Varonis CSV

Varonis helps prioritize risks around sensitive repositories, monitor the use of personal accounts, and identify costly misconfigurations.

The adapter parameters are as same as the CSV Legacy Remote File Configuration, except for the following parameters:

• File contains users information
• File contains installed software information
• Custom prefix for dynamic fields
• Multi-value fields delimiter

These fields aren't part of the Varonis CSV File adapter configuration, as the adapter provides devices data only, without any information on the installed software.

When uploading a CSV file exported from Varonis, you need to ensure that this file contains the file_server field (column), as the adapter expects to get a CSV file where each row is an alert relevant to a specific file server.

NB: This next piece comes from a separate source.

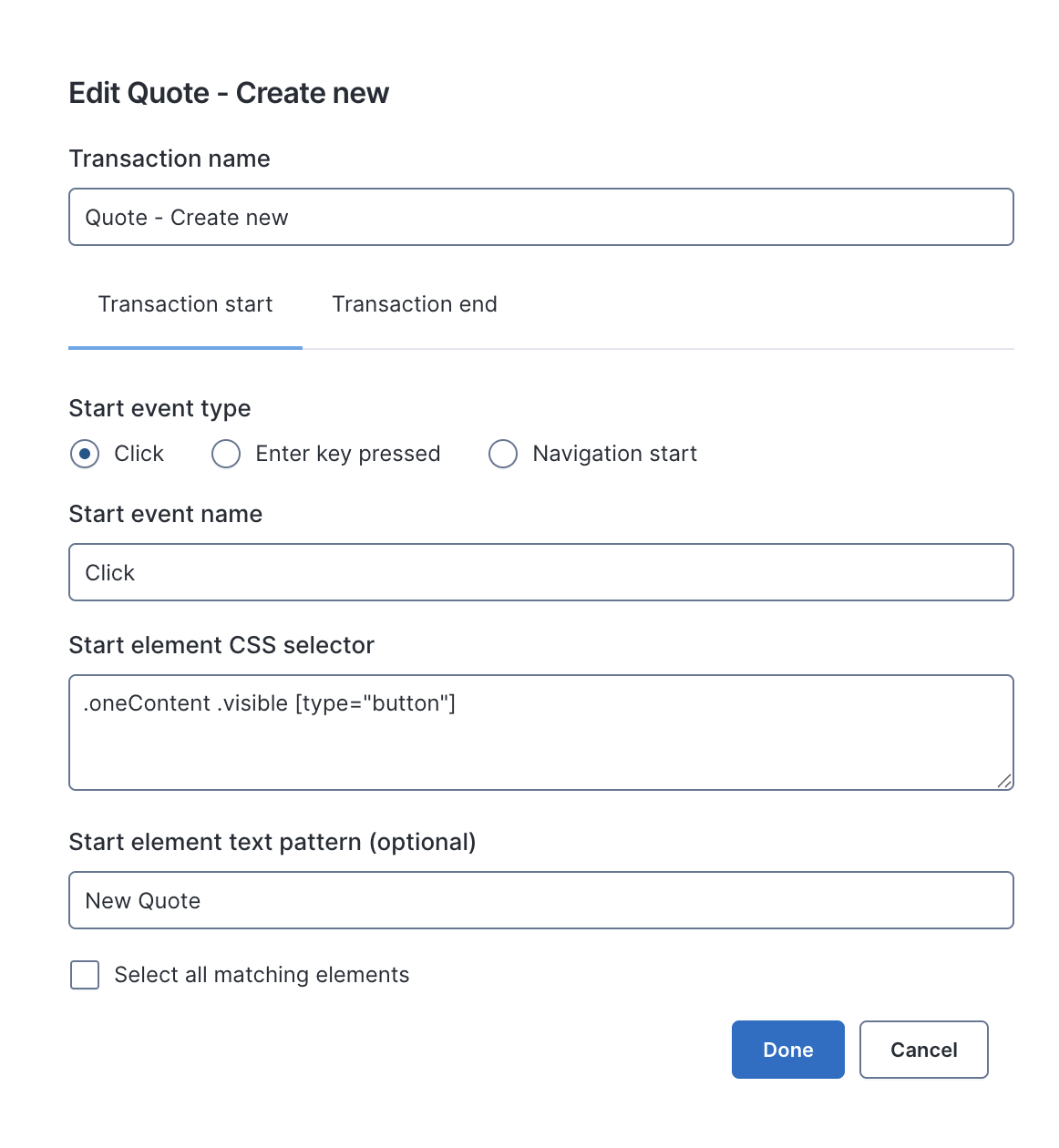1059x1148 pixels.
Task: Cancel the Edit Quote dialog
Action: [x=923, y=1050]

Any other field (listed below) is optional.

Optional Fields

• file_server
• Alert ID
• Alert Severity
• Threat Model Name
• User Name
• Device Name
• Asset
• Status
• Alert Category
• Close Reason
• State
• Country
• Abnormal Location
• Aggregated External IP Threat Types
• Privileged Account Type
• Department
• Manager
• SAM Account Name
• Blacklisted Location
• No. of Alerted Events
• Contains Malicious External IPs
• User Has Follow-Up Indicators
• Sensitive Data Exposed
• Flagged data exposed
• Alert Time